■ WHAT IS REQUIRED
Each of the entries should be retyped precisely as it appears.

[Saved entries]
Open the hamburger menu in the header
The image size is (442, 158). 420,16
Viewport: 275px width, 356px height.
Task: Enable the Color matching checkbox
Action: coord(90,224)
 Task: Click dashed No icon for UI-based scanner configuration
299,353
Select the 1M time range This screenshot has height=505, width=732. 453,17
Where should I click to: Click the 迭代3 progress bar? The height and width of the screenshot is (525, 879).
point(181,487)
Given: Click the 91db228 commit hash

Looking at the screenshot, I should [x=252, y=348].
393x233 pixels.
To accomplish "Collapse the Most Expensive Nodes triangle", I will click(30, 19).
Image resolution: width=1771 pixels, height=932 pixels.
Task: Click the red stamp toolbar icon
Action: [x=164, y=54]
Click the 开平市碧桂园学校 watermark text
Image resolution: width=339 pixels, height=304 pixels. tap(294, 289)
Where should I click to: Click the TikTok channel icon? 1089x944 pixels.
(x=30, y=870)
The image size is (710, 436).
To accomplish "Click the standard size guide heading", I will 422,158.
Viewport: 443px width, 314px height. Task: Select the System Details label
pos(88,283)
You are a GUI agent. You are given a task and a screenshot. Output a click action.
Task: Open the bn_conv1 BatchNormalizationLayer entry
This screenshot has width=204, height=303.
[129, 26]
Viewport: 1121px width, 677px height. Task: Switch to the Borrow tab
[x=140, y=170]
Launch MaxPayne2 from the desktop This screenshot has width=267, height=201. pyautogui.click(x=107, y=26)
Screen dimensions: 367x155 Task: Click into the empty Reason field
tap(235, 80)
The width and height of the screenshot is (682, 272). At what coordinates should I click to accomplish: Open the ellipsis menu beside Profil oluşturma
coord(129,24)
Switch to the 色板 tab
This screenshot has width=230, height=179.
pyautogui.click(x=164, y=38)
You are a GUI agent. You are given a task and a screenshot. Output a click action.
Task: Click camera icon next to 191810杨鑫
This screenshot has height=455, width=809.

■ TASK ANSWER
Open the hamburger menu in the header
The image size is (442, 158). 420,16
Viewport: 275px width, 356px height.
Task: Enable the Color matching checkbox
Action: coord(90,224)
 Task: Click dashed No icon for UI-based scanner configuration
299,353
Select the 1M time range This screenshot has height=505, width=732. 453,17
Where should I click to: Click the 迭代3 progress bar? The height and width of the screenshot is (525, 879).
point(181,487)
Given: Click the 91db228 commit hash

Looking at the screenshot, I should [x=252, y=348].
393x233 pixels.
To accomplish "Collapse the Most Expensive Nodes triangle", I will click(30, 19).
Image resolution: width=1771 pixels, height=932 pixels.
Task: Click the red stamp toolbar icon
Action: [x=164, y=54]
Click the 开平市碧桂园学校 watermark text
Image resolution: width=339 pixels, height=304 pixels. tap(294, 289)
Where should I click to: Click the TikTok channel icon? 1089x944 pixels.
(x=30, y=870)
The image size is (710, 436).
To accomplish "Click the standard size guide heading", I will 422,158.
Viewport: 443px width, 314px height. Task: Select the System Details label
pos(88,283)
You are a GUI agent. You are given a task and a screenshot. Output a click action.
Task: Open the bn_conv1 BatchNormalizationLayer entry
This screenshot has width=204, height=303.
[129, 26]
Viewport: 1121px width, 677px height. Task: Switch to the Borrow tab
[x=140, y=170]
Launch MaxPayne2 from the desktop This screenshot has width=267, height=201. pyautogui.click(x=107, y=26)
Screen dimensions: 367x155 Task: Click into the empty Reason field
tap(235, 80)
The width and height of the screenshot is (682, 272). At what coordinates should I click to accomplish: Open the ellipsis menu beside Profil oluşturma
coord(129,24)
Switch to the 色板 tab
This screenshot has width=230, height=179.
pyautogui.click(x=164, y=38)
You are a GUI agent. You are given a task and a screenshot. Output a click action.
Task: Click camera icon next to 191810杨鑫
This screenshot has height=455, width=809.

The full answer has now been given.